RIMA argues that none of petitioners' criticisms of its cost
accounting system is pertinent. RIMA argues that it is permitted under
Brazilian tax and corporate laws to not report depreciation on its
financial statements. RIMA also claims that its failure to report
depreciation on its financial statements is not relevant to this case
because depreciation was calculated, verified, and taken into account
in the cost computations. Moreover, RIMA argues that because the
Department's methodology has departed entirely from the approach taken
in standard Brazilian accounting, the fact that RIMA's financial
statement may not comply with Brazilian GAAP should not be a basis for
using BIA. Furthermore, RIMA argues that the integration of the cost
accounting system with the financial accounting system has been
explained in responses and shown to verifiers, who found the
reconciliations acceptable.
Department's Position: For the final results, we accepted RIMA's
submitted costs as the basis for COP and CV calculations. The
Department recognizes that concerns exist about whether RIMA's
valuation and presentation of its production costs are in accordance
with Brazilian GAAP (see notes 3 & 4 of the independent auditor's
opinion on the financial statements, cost verification exhibit 4).
However, the Department also realizes that RIMA's auditors believed
that the cost reported in the financial statements could still be
relied upon and stated, ``[i]n our opinion, except for that contained
in paragraphs 3 and 4, the accounting reports * * * adequately
represent, in all relevant respects, the net worth and financial
position of RIMA * * *'' (see independent auditor's opinion on the
financial statement, note 5, cost verification exhibit 4, emphasis
added). For purposes of the Department's calculations, we note that
RIMA did calculate and submit depreciation based on internal schedules
maintained by the company. At verification, we reviewed these schedules
and traced selected information to both RIMA's audited balance sheet
and source documentation (see cost verification exibit 7). We noted no
discrepancies. Furthermore, because the Department required RIMA to use
monthly replacement costs, the petitioners' concern about RIMA's ending
inventory not being recorded in accordance with Brazilian GAAP is moot.

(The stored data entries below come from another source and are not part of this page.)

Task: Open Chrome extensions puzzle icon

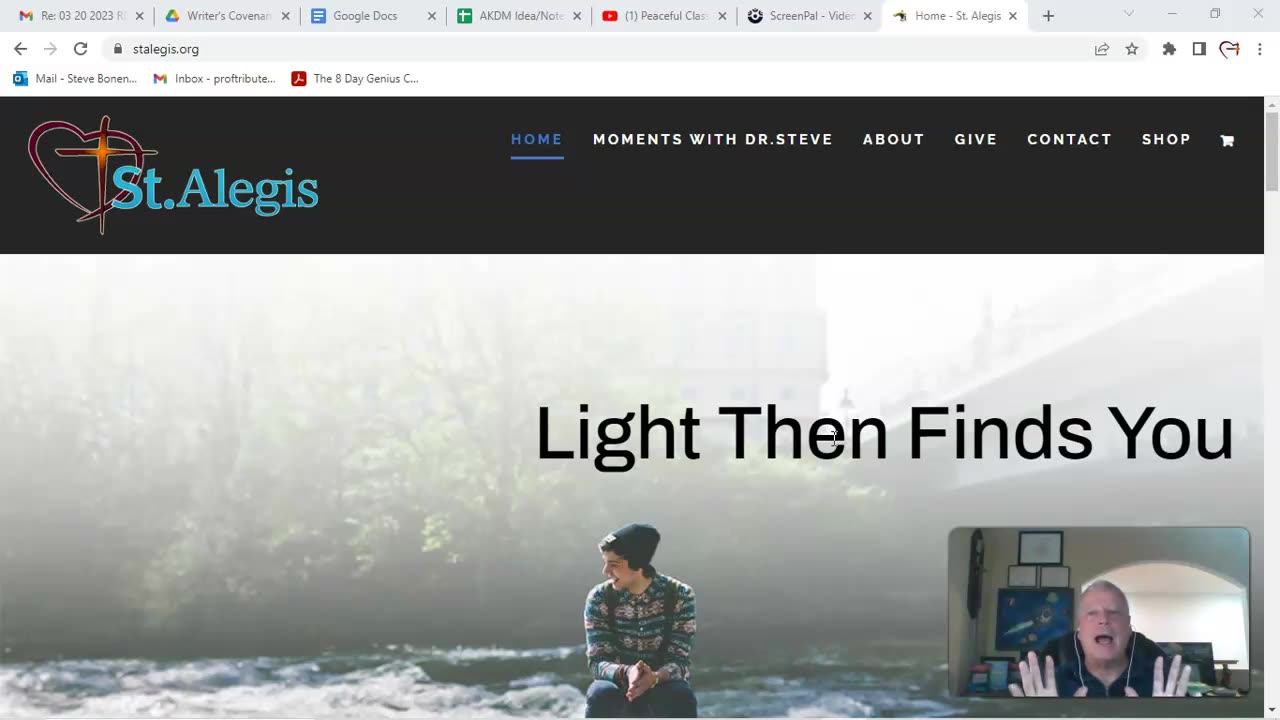Action: click(x=1169, y=49)
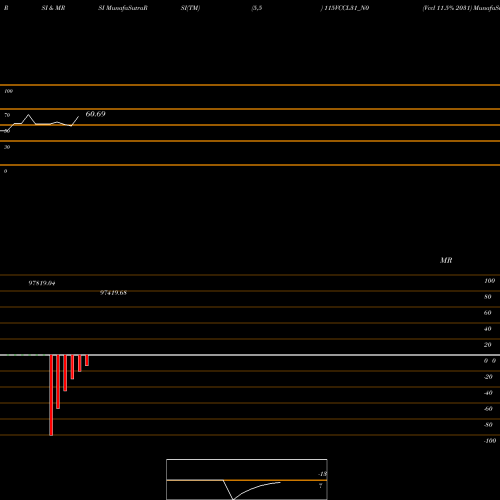Click the Vccl 11.5% 2031 header text

coord(447,8)
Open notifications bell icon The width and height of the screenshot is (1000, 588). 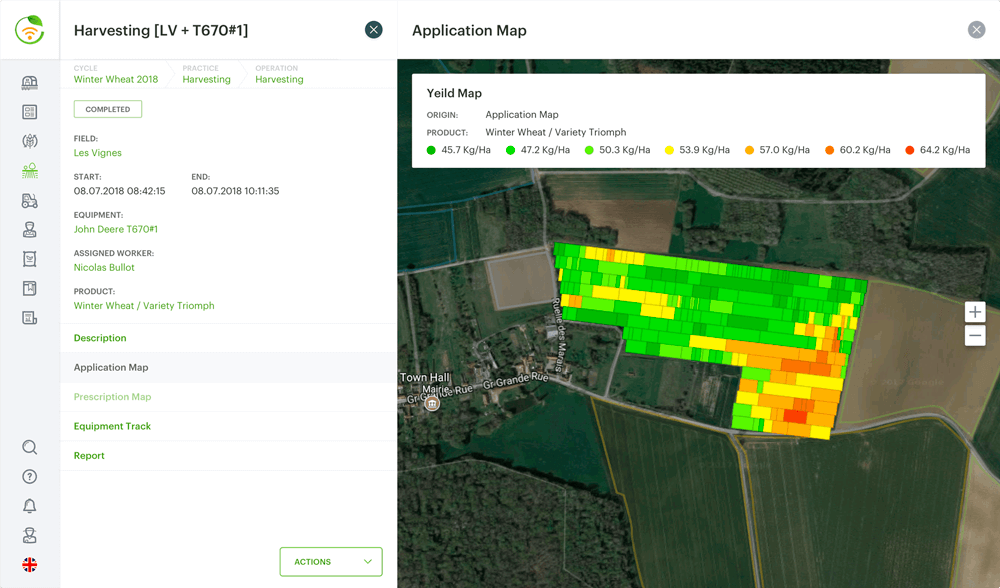30,507
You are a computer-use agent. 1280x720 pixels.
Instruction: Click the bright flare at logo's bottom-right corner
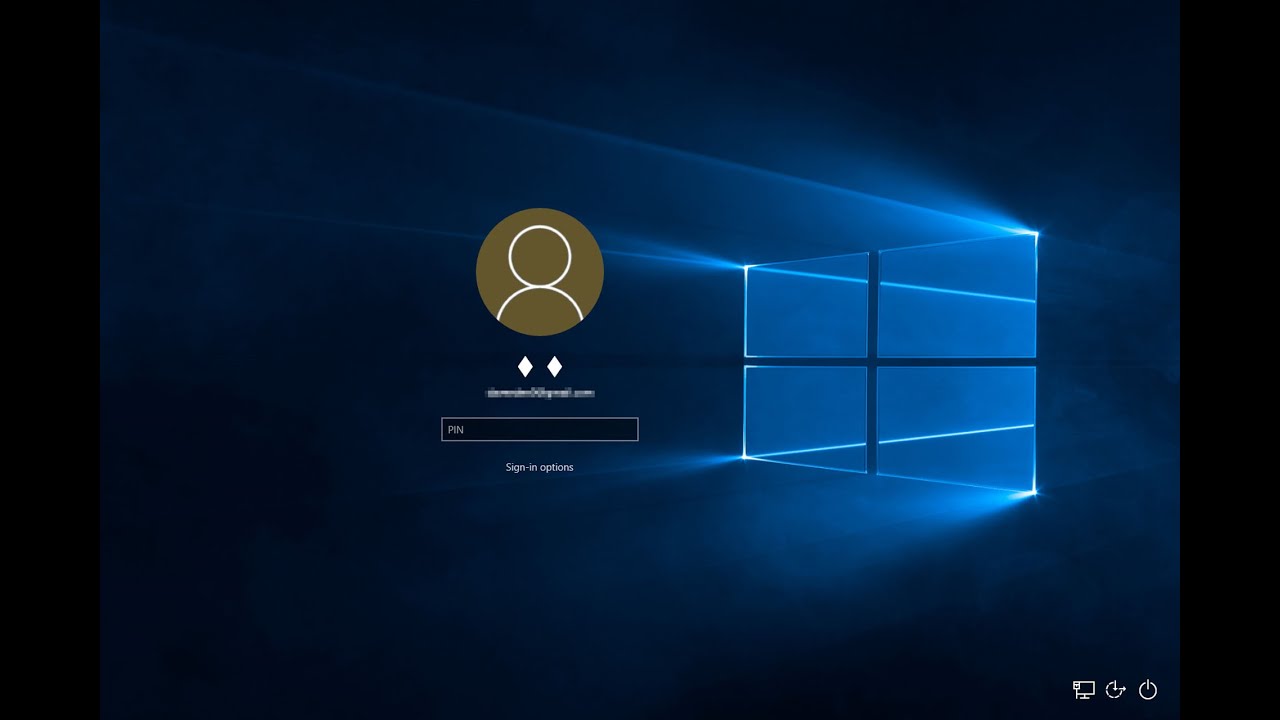click(x=1034, y=492)
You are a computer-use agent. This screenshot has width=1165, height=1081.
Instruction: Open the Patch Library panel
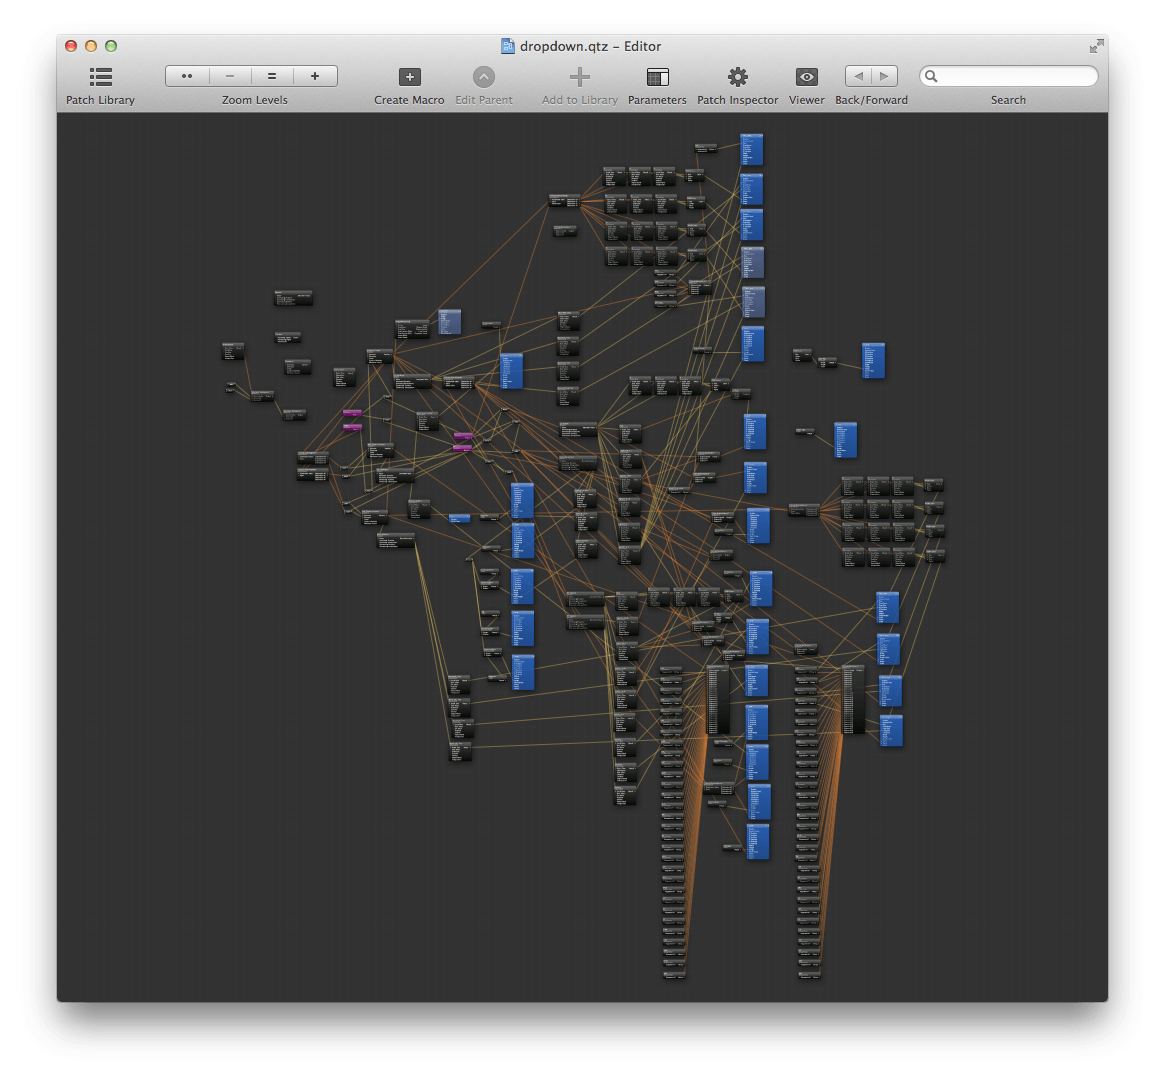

The Department has determined in previous cases that Brazilian GAPP
does not reasonably reflect the costs of producing silicon metal in
Brazil. (See Silicon Metal Final Determination at 26986.) Therefore, in
accordance with our replacement cost methodology, the Department valued
RIMA's actual monthly production using its respective current month's
cost and did not use RIMA's ending inventory in calculating RIMA's COP.
The Department also tested RIMA's cost and financial accounting
systems. The company's cost accounting system was used to prepare
managerial reports of product specific costs and the financial
accounting system was used to prepare the annual financial statement.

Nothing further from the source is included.